▶ _Exercise objective_
Provide the number of lines in the material below that include the word "plus", without any accompanying text.
--
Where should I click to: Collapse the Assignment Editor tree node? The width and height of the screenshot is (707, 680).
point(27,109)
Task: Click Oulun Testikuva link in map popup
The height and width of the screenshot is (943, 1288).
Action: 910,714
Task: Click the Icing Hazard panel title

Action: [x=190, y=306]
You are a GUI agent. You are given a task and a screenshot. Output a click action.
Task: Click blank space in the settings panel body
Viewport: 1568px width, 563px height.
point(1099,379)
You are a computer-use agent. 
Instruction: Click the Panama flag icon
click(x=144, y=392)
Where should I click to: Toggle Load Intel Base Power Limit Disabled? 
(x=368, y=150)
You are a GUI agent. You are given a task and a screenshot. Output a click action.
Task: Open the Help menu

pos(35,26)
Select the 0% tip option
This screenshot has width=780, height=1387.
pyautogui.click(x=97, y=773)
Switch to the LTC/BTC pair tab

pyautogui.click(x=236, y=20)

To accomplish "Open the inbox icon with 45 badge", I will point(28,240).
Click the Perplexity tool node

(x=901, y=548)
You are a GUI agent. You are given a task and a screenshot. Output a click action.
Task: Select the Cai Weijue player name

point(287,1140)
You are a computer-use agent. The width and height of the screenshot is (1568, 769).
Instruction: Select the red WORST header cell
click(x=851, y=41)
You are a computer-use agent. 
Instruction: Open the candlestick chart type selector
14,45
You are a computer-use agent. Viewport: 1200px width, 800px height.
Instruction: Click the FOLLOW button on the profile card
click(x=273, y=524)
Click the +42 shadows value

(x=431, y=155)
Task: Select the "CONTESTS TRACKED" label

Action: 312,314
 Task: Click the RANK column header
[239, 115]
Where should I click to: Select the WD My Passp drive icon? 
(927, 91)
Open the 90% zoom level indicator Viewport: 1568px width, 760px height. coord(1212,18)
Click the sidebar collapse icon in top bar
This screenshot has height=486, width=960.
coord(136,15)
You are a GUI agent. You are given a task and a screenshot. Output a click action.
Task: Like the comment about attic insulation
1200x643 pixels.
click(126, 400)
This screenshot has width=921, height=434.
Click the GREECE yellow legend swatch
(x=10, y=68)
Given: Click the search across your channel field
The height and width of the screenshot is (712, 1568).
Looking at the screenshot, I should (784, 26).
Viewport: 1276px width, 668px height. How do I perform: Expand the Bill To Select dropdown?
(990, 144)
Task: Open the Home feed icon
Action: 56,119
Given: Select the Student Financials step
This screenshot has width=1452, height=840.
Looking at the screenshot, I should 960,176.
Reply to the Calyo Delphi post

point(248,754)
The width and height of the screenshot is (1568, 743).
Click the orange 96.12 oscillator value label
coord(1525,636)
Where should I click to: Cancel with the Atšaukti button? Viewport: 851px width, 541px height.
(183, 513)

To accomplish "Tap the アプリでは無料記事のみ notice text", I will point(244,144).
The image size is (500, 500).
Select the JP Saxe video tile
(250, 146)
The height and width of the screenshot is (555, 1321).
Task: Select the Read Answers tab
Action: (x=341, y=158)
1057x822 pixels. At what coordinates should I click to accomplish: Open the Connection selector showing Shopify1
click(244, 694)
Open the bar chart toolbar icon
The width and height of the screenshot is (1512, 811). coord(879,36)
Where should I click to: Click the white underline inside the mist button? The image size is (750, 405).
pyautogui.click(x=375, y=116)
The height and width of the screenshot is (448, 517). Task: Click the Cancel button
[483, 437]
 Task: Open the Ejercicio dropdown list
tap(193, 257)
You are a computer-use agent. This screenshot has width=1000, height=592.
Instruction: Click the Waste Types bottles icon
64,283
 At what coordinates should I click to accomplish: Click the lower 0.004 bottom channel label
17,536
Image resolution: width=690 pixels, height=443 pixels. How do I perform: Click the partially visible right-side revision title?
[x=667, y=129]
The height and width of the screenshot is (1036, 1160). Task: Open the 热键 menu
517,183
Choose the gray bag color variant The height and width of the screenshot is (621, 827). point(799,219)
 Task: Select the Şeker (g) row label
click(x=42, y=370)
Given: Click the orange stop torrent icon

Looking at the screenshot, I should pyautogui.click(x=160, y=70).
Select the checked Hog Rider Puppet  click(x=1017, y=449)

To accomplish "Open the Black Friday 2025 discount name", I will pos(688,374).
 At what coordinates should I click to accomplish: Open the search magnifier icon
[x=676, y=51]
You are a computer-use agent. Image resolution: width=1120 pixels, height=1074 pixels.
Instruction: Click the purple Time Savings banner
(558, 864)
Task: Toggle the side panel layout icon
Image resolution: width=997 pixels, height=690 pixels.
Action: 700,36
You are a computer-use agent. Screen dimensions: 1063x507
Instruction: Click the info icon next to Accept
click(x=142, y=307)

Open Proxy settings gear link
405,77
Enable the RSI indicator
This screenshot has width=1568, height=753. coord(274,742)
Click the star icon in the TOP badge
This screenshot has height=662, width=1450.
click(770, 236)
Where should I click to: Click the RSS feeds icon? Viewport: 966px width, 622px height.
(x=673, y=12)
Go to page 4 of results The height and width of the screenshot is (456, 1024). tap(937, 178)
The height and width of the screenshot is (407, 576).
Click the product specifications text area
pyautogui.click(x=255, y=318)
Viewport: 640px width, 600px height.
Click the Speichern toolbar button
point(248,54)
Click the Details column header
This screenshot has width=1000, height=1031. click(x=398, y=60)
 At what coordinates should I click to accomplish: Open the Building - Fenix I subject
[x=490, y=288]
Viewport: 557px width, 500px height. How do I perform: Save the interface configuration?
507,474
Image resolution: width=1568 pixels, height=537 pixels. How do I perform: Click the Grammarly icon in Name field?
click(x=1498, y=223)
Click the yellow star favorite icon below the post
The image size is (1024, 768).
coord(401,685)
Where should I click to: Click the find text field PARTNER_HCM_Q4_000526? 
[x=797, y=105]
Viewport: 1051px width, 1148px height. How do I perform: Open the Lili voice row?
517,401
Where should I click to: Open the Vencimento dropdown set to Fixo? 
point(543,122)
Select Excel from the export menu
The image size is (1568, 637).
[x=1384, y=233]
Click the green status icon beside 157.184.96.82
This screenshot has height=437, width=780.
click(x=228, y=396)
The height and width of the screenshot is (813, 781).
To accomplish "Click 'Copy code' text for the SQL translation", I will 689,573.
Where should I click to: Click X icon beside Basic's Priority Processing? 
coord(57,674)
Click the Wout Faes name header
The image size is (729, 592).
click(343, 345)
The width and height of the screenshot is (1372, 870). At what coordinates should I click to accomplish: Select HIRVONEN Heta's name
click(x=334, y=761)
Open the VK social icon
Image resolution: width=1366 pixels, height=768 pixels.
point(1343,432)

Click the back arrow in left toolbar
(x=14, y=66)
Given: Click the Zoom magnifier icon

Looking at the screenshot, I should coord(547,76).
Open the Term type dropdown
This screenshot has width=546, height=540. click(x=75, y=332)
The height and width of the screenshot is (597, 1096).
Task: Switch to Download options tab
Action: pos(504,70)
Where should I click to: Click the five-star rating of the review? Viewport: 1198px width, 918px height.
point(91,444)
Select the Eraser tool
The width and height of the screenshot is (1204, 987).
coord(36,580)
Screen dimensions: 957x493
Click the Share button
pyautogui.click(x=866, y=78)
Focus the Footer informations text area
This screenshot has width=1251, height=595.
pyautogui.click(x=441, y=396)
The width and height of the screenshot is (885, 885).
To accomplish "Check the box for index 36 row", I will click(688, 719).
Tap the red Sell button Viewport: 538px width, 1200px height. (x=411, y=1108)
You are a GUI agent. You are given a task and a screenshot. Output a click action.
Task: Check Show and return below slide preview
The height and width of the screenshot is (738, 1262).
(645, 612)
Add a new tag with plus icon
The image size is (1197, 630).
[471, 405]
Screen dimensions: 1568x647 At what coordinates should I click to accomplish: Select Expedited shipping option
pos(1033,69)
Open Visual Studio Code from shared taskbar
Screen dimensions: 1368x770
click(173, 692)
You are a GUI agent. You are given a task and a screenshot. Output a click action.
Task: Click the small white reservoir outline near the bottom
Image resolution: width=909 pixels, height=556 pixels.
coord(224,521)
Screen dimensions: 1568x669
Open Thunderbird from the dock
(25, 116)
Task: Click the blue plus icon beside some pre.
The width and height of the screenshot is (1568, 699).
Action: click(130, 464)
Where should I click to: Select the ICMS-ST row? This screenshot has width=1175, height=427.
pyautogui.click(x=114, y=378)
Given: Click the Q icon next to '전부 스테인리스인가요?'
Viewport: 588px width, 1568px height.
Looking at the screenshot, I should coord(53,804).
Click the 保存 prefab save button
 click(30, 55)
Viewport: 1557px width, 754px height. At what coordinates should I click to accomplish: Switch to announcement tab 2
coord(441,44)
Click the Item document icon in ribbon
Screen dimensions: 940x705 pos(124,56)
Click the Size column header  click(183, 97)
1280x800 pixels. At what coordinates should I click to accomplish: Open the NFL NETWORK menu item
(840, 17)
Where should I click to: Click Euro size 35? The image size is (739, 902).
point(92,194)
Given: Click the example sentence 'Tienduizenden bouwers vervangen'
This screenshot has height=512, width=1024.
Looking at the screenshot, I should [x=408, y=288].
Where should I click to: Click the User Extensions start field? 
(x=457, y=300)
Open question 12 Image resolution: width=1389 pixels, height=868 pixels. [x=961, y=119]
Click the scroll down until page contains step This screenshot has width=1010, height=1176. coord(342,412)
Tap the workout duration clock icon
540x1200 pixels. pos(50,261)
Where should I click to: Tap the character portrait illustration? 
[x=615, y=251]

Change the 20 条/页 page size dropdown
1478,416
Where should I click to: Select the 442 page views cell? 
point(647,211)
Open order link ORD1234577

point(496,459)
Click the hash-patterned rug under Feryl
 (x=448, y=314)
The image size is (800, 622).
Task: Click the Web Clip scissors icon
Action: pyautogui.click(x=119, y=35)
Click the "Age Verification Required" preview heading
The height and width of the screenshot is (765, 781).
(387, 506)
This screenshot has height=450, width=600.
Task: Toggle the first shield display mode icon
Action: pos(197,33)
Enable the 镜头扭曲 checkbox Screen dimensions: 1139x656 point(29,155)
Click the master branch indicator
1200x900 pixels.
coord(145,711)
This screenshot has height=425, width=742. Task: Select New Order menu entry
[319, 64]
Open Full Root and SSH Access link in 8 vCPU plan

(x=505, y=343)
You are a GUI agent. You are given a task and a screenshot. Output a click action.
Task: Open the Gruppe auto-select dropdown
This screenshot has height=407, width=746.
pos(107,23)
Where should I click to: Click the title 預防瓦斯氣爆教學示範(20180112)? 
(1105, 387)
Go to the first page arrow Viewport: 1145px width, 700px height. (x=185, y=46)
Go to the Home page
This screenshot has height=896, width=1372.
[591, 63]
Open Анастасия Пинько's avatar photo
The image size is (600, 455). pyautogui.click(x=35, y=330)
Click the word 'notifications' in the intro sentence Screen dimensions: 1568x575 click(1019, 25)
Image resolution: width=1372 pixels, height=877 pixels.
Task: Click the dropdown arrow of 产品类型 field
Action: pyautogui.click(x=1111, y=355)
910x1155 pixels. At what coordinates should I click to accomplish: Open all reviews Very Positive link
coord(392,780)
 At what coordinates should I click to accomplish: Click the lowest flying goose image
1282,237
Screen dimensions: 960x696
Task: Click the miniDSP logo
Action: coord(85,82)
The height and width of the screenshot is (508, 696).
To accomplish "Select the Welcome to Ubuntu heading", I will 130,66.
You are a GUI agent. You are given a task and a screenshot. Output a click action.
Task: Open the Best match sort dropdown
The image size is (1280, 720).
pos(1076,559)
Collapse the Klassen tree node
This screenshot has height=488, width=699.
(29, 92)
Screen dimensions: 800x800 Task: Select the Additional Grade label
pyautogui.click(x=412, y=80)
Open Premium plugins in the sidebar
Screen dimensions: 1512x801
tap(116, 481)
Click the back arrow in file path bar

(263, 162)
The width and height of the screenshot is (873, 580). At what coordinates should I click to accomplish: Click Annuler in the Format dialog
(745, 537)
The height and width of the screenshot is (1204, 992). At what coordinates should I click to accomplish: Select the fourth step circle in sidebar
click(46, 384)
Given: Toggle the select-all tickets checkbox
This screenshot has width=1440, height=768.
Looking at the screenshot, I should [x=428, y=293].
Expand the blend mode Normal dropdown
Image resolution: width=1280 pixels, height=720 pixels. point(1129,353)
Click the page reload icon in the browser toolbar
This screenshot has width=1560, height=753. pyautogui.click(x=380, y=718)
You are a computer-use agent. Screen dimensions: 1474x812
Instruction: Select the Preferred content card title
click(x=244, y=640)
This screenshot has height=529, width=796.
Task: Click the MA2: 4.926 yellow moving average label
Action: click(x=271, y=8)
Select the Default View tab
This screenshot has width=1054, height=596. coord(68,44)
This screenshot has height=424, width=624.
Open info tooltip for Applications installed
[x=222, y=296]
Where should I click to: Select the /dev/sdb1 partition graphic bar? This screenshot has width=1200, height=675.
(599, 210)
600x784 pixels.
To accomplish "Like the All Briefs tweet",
--
▶ _Solution for this task_
2